@Plowman said:
Is this a safe statement: speed and type of drive being reasonably equal (and without respect to portability), a drive inside the computer is always better than a drive outside? Hmm. Maybe that's a hornet's nest of a question.
All things in good working order, one should notice no difference between the performance of an internal drive and the same drive running externally. Of course, the wonderful thing about eSATA to date is its capacity. The G4s and G5s have been miserable about drive bays-- and users have made huge compromises to kit bash their PPCs to install more than one additional internal drive.

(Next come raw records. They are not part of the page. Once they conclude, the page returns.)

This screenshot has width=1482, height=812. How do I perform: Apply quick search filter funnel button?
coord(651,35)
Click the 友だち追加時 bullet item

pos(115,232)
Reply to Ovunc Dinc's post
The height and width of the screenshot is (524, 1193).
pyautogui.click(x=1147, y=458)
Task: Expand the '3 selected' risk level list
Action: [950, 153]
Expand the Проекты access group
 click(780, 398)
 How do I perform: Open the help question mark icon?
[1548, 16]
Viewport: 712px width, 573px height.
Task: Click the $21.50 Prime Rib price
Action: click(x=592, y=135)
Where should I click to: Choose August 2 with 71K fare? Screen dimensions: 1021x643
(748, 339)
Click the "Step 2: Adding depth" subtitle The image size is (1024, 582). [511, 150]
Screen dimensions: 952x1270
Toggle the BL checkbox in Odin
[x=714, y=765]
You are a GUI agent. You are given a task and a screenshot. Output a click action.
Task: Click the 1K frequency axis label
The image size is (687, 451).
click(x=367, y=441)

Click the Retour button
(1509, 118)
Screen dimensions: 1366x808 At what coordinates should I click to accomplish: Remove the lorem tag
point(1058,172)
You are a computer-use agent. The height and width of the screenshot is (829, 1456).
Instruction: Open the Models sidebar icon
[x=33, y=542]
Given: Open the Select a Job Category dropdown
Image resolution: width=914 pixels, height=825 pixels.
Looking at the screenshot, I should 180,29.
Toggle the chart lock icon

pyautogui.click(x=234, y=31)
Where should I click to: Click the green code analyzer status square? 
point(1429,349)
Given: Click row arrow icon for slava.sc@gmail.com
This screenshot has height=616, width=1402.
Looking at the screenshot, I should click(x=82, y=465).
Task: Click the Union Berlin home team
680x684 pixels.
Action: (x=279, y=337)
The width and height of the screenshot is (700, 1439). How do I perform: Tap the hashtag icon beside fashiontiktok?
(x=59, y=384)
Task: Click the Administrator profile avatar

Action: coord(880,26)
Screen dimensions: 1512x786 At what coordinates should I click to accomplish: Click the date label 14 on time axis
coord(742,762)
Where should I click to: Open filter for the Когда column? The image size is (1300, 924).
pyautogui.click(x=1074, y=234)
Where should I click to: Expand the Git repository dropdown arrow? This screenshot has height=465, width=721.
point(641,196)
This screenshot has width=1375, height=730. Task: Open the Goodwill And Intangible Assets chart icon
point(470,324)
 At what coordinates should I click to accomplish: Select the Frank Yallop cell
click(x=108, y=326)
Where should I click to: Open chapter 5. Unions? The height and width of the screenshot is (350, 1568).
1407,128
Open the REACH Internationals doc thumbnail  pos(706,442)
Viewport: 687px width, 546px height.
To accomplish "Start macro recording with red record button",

While the Intels have upped the internal drive ante, the benefit of having external drives on a host offers a few options in capacity that are still not possible with internally, despite the improvements. For example, I recently added a 1.25TB RAID using SATA II drives in a rather sophisticated enclosure:
http://www.satasite.com/5-bay-esata-port-mutiplier-enclosure.htm
LCD temperature and monitor performance readout, 5 independent fans that are clearly not silent, but quiet... No matter; my next quest is to investigate the feasibility of longer cable lengths and repeaters to isolate all hard drives and comptuers in another room... it seems like 20 feet or more is the only thing that will work.
SATA I is 1.5 Gbit/sec while SATA II is 3.0 Gbit/sec. There is apparently a 6.0 Gbit/sec standard in the works.
But, one thing I've not heard anyone talking about is SCSI (and perhaps there are good reasons for that). There are PCIe SCSI cards which are MacPro compatible from companies such as ATTO. WiebeTech indeed has at least one SATA SCSI enclosure:
http://www.wiebetech.com/products/prosata.php
Since 10k+ drives in capacities larger than 200GB are either rare or cost prohibitive, this must be imho the "autumn" of spinning data storage media. Heat, noise, general volatility, and stagnant spin speeds together are an equation for eventual obsolesence.